What you can do in 30 seconds

npm install -g @genobank/biofs      # once
biofs login                          # browser pops up, sign with your wallet
biofs files                          # see what's accessible to you
biofs stream <ip_id> | bcftools stats -    # live-analyze a VCF you own

That's it. BioNFT ownership is verified on every request; revocation is immediate; nothing ever hits your disk unless you ask for it.


Table of contents


Install

Requires: Node.js 18+ (uses built-in fetch).

# Globally (recommended)
npm install -g @genobank/biofs

# Verify
biofs --version        # → 2.7.1

Optional but highly recommended for researchers:

# macOS
brew install bcftools samtools htslib

# Debian / Ubuntu
sudo apt-get install bcftools samtools tabix

The CLI works without these; they unlock biofs pipe and biofs view filesystem-level integration.


Authentication

biofs login
# Browser opens → MetaMask / Magic Link → sign "I want to proceed"
# ✅ Authenticated as: 0x5f5a60…Ed19a

Credentials live at ~/.biofs/credentials.json (0600, owner-only). The signature is an EIP-191 personal_sign of the string "I want to proceed" — re-usable by the CLI for the next ~30 days before you need to re-sign.

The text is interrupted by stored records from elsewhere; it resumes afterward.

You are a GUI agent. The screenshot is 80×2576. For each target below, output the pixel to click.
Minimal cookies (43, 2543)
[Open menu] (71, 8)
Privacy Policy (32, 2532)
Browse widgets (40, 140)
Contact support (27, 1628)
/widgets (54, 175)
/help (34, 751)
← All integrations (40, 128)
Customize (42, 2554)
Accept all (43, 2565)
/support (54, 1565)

biofs whoami     # show current wallet
biofs logout     # clear cached credentials (securely overwrites then deletes)

Discover your BioIPs

biofs files                      # full table of everything you can access
biofs files --filter vcf         # only VCFs
biofs files --source story       # only Story Protocol IP Assets
biofs files --source avalanche   # only Avalanche-side biosamples

Each row shows the BioCID, ip_id, filename, owner, license status, and storage backend (S3 / GCS / Story / Avalanche).

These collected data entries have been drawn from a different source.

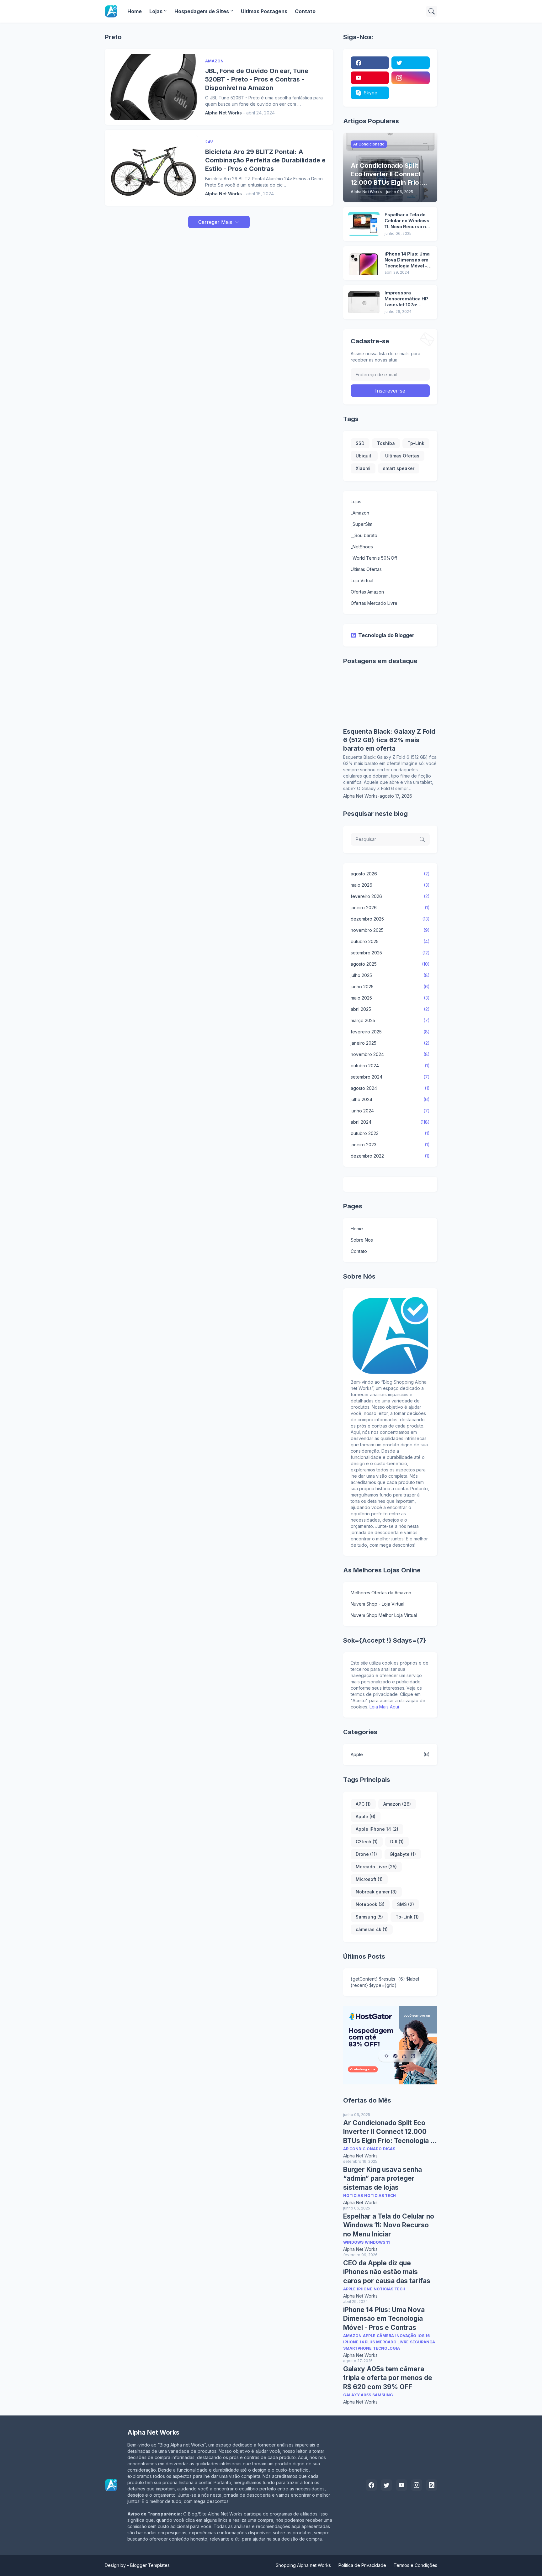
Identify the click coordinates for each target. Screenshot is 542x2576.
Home (134, 11)
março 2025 (390, 1020)
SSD (360, 443)
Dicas (389, 2148)
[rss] (431, 2485)
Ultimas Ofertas (402, 455)
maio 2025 (390, 997)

Streaming & analysis — NEW in v2.7

This is what most Mac / Linux researchers will use daily. Zero setup; pipes cleanly into the tools you already have.

biofs stream — raw bytes to stdout

biofs stream 0xCCe14315eE3D6a41596EeB4a2839eE50A8ec59f7 | bcftools stats -
biofs stream my-wes | bcftools view -H - | head
biofs stream my-bam | samtools view -c -     # count reads
biofs stream my-wes | python - <<'PY'
import pysam, sys
for v in pysam.VariantFile(sys.stdin):
    print(v.chrom, v.pos, v.ref, v.alts)
PY

Flags:

  • --kind variants|reads force the htsget datatype (default: auto-detect from filename)
  • --htsget-url <url> override the endpoint (default: https://htsget.genobank.app)

biofs pipe — auto-pipe into the right tool

Detects the file format from the registered filename and pipes the stream straight into bcftools view (VCF) or samtools view (BAM). Everything after -- is passed through to the tool.

biofs pipe my-wes -- -H                       # bcftools view -H
biofs pipe my-wes -- -r chr17                 # region filter (client-side)
biofs pipe my-wes -- -s SAMPLE01              # single sample
biofs pipe my-bam -- -b | samtools sort       # chain

biofs view — print file content (not piped to a tool)

For small files (DTC TXT, CSV, JSON, metadata). Respects GDPR "Right to Access" audit logging server-side.

biofs view my-dtc --lines 50
biofs view my-report.json --format pretty

biofs htsget — low-level GA4GH htsget (debugging)

biofs htsget service-info
biofs htsget ticket variants my-wes          # raw ticket JSON
biofs htsget ticket reads my-bam

Endpoint: https://htsget.genobank.app (GA4GH v1.2 compliant). Auth: Authorization: Bearer <signature> (same signature as biofs login).


Downloads

When you want the file on disk (not streaming):

biofs download my-wes                              # to ./55052008714000.deepvariant.vcf
biofs download my-wes ~/analysis/                  # into a directory
biofs download my-wes /tmp/sample.vcf              # exact path
biofs download --force my-wes                      # overwrite existing

Downloads verify BioNFT ownership on every request and log access for GDPR Article 15 (Right to Access). Large files show a progress bar; use --quiet / -q to silence.

GDPR-compliant variant (explicit consent prompt):

biofs download-with-consent my-wes

Mounting as a filesystem

Three methods, pick based on your platform and use case:

Method When to use Requires
copy Simple local work on a small set of files nothing
nfs Full filesystem semantics on Linux / macOS BioNFS server + NFS client
fuse Recommended for native Unix tool access biofs-fuse binary + FUSE / macFUSE
# 1. Copy method — downloads files on demand, read/write
biofs mount /mnt/bio --method copy

# 2. NFS method — live mount via bionfs server
biofs mount /mnt/bio --method nfs --biocid biocid://v1/sequentia/IPA/0x…/0x…

# 3. FUSE method — Rust-backed driver, lowest latency, xattrs exposed
biofs mount /mnt/bio --method fuse --biocid biocid://v1/sequentia/IPA/0x…/0x…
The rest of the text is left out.